The option is -ftrack-macro-expansion[=level] and it’s description can be found here:
https://gcc.gnu.org/onlinedocs/gcc/Preprocessor-Options.html

As I understand, clang doesn’t bother with this yet.

So, taking your advice I got rid of caching for now and concentrated on turning off source locations.

I have introduced new flag -no-macro-exploc-tracking. Passing it to compiler does exactly what is intended to do - we don’t generate expansion locations for macro tokens. To evaluate correct LINE expansion, we just memorize the top most macro that is currently being expanded (it is ok since all macro expansions turn to produce one-liners… but there are some cases with multiline arguments for function-like macros, I didn’t really get right now should we do something with it).

I have tested it tough on boost 1.61. Among first 11000 files at least the success of compilation is the same for patched and clean release 38.

Average boosting of preprocessing is 1.2 times. Also cases in which clang ran out of source locations will be less frequent I hope. At least, here is a fine example where compiler doesn’t fall with the flag and fall without:

clang -c -ftemplate-depth-32 -O3 -finline-functions -Wno-inline -Wall -pedantic -Wno-variadic-macros -pedantic-errors -std=c++11 -I $BOOST_1_61_HOME -no-macro-exploc-tracking $BOOST_1_61_HOME/libs/vmd/test/test_doc_modifiers_return_type.cpp

If I don’t put the flag, the process hangs (at least, on my machine).

I attach the patch, hope for some feedback.

P.S. Also here are preprocessing benchmarks for boost.

patch_slocs.diff (20.7 KB)

Ouch, forgot to attach stats. Here they are.

boost_times_slocs.ods (1.7 MB)

Hi, the speedups look great. Do this patch passes a clean `ninja check-clang`?

Yep, of course it passes, since without using the new flag it’s pretty much the same release-38.
I don’t know, probably, either some new tests should be generated and clang with new flag should be run on them or we can just use old ones but somehow make clang run with new flag…

I didn’t have a lot of time to dig into the patch, but an off by default flag to speed things up with a reduced the diagnostic experience doesn’t seem that valuable.

I thought there was a macro expansion note backtrace limit. Is there a way that we can leverage that to generate unique expansion source locations when the expansion level is low but cut them off when the expansion level is deep? I’m not a preprocessor expert, so can you elaborate on exactly what you’re caching and reusing here?

Yep, sure

You are right, currently there is just a possibility to turn off source locations tracking. It would be nice I guess to make a depth limit as we discussed earlier, and I think it is possible (at least, currently there is already a depth counter but it’s used for a bit different purpose of setting the root macro when expansion is being performed). But this is the simplest part could be done at all.

I will try to add depth parameter soon so we will see where it leads us. I understand, that rather easy is to do the following: for each token, that has depth more than D with respect to top-level expanding macro we simply don’t evaluate expansion location. I am not sure if you mean another problem, like “for each token keep information about D closest parents”, but I guess this problem solution won’t improve anything, even though it looks like useful. I will try to understand whether second problem can be solved efficiently, but for now I assume we are talking about the first one.
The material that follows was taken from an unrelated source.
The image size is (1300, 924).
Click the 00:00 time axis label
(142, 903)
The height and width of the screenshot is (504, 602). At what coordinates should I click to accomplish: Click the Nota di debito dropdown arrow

Example for the first problem statement:

#define M1(X) X + M2(X)
#define M2(X) X
M1(1) // expansion of M1; M1 is a top-level expanding Macro

Suppose we have passed a depth limit of D=1. So, then the result will contain tokens ‘1’, ‘+’ with correct expansion locations, and the second ‘1’, which comes from expansion of M2, will have no expansion location.

About caching: currently this is postponed for a separate patch. The idea was rather simple, but as Andy Gibbs said, it’s uncooked and it’s better to split the tasks into two separate parts. So, now no caching is performed, at all.